But what is it really like to transition from the hustle and bustle of a city to the more relaxed pace of rural life? As a New Yorker who bought a summer cottage with my husband in upstate New York six years ago, I’ve come to realize that country life isn’t always so serene. In fact, certain things have happened out yonder that make me very glad that we’ve kept New York City as our main residence.
Curious about what curveballs might await if you buy a country home? Here are a few of my more surprising discoveries.
1. The country’s serene silence is often punctuated by gunfire
People in the country love their guns. I’m fully behind the Second Amendment, but we didn’t realize how much shooting takes place in small towns, especially at local gun and hunt clubs, of which there are many in our upstate county.

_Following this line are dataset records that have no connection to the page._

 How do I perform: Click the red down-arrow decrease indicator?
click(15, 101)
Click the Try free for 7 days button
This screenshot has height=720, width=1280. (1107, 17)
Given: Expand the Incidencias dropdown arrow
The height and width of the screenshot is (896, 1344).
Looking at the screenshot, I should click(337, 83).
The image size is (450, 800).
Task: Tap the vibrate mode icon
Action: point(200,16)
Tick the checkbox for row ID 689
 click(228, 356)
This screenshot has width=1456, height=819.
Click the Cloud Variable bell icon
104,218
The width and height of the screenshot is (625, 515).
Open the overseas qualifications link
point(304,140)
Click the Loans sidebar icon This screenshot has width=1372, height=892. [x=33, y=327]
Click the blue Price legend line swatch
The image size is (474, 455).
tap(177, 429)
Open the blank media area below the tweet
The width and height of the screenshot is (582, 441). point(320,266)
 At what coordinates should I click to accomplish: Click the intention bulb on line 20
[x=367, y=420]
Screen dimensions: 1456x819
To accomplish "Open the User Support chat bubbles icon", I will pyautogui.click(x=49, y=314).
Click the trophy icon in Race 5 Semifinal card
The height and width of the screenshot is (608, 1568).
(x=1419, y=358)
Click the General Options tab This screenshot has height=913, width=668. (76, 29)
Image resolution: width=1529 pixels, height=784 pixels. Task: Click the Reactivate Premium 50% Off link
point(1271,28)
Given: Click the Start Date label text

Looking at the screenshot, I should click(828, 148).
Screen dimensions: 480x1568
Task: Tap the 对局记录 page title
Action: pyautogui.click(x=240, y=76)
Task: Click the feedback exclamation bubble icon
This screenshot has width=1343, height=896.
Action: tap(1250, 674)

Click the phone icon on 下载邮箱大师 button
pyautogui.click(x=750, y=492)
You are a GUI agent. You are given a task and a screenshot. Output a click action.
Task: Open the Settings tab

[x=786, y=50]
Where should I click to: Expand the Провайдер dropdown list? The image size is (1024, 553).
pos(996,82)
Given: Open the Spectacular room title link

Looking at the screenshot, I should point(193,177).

In fact, there’s one right across the road from our house, and the members shoot skeet early every Sunday morning—without fail. It’s loud and probably should’ve been a deal breaker for us when we considered the house, but we bought it anyway. Now we take a long walk with the dog when the popping begins.
2. Cute woodland critters will eat everything you plant
I listened to the nursery specialists and planted the flowers that deer weren’t supposed to eat, but they still come by regularly to nibble. Apparently, in a bad winter, if these animals are hungry enough they’ll forgo their usual diet and consume just about anything.
So I nixed the flowers and went with wild grasses and herbs—and the bunnies thanked me by enjoying a nice salad every chance they could. As a last resort, I’m now letting the garden slowly grow over to grass and adding mulch to tamp down any errant weeds. My dream of colorful flower beds has turned into a patchy lawn with brown bits for accent.
3. Cute woodland critters probably live inside your house
Rodents are expected in a 200-plus-year-old house, so we set traps every weekend during the colder months. (My husband is charged with mouse eradication.) But I never expected the mice would nest—and birth babies—between our bed sheets. After finding a furry family tucked inside my comfy queen bed, going to sleep has become a bit of a nail-biter, since I’m always wondering what I might find there next.
4. Dogs can’t run free
One great joy in owning a country house (we thought) would be the ability to open the door and let Django, our sweet dog, race around. But when she did venture forth, everything went south.
While chasing a possum, Django apparently charged (and frightened) the neighbor across the way and her two lap dogs. Said neighbor let me know that this was not OK on her property. Clearly getting to know our neighbors was getting off to a great start!
Next, Django proceeded to chase a mouse into the downspout of another neighbor’s house and then punctured the metal with her jaws to get the creature out. Needless to say, I was on the hook for a new downspout that had to be custom-fit and painted to match my (now irate) neighbor’s house.
5. Country dogs are huge and scary
Meanwhile, my neighbor on the other side of me has an enormous black shepherd that, I kid you not, looks a whole lot like a black bear. Even worse, this dog doesn’t have tags that jingle when it approaches, so every time it appears on our lawn, I’m convinced it’s a bear and start to panic.
I’m thinking of giving this neighbor a set of cute tags for the dog’s collar with the hope that it’ll be worn and my blood pressure will finally recover. Until then, I keep practicing deep breaths as I sink back into the deck chair on the porch of my country house and try—and fail—to relax.
All I’m saying is if you think owning a country house ushers you into a life of peace and quiet, don’t be so sure.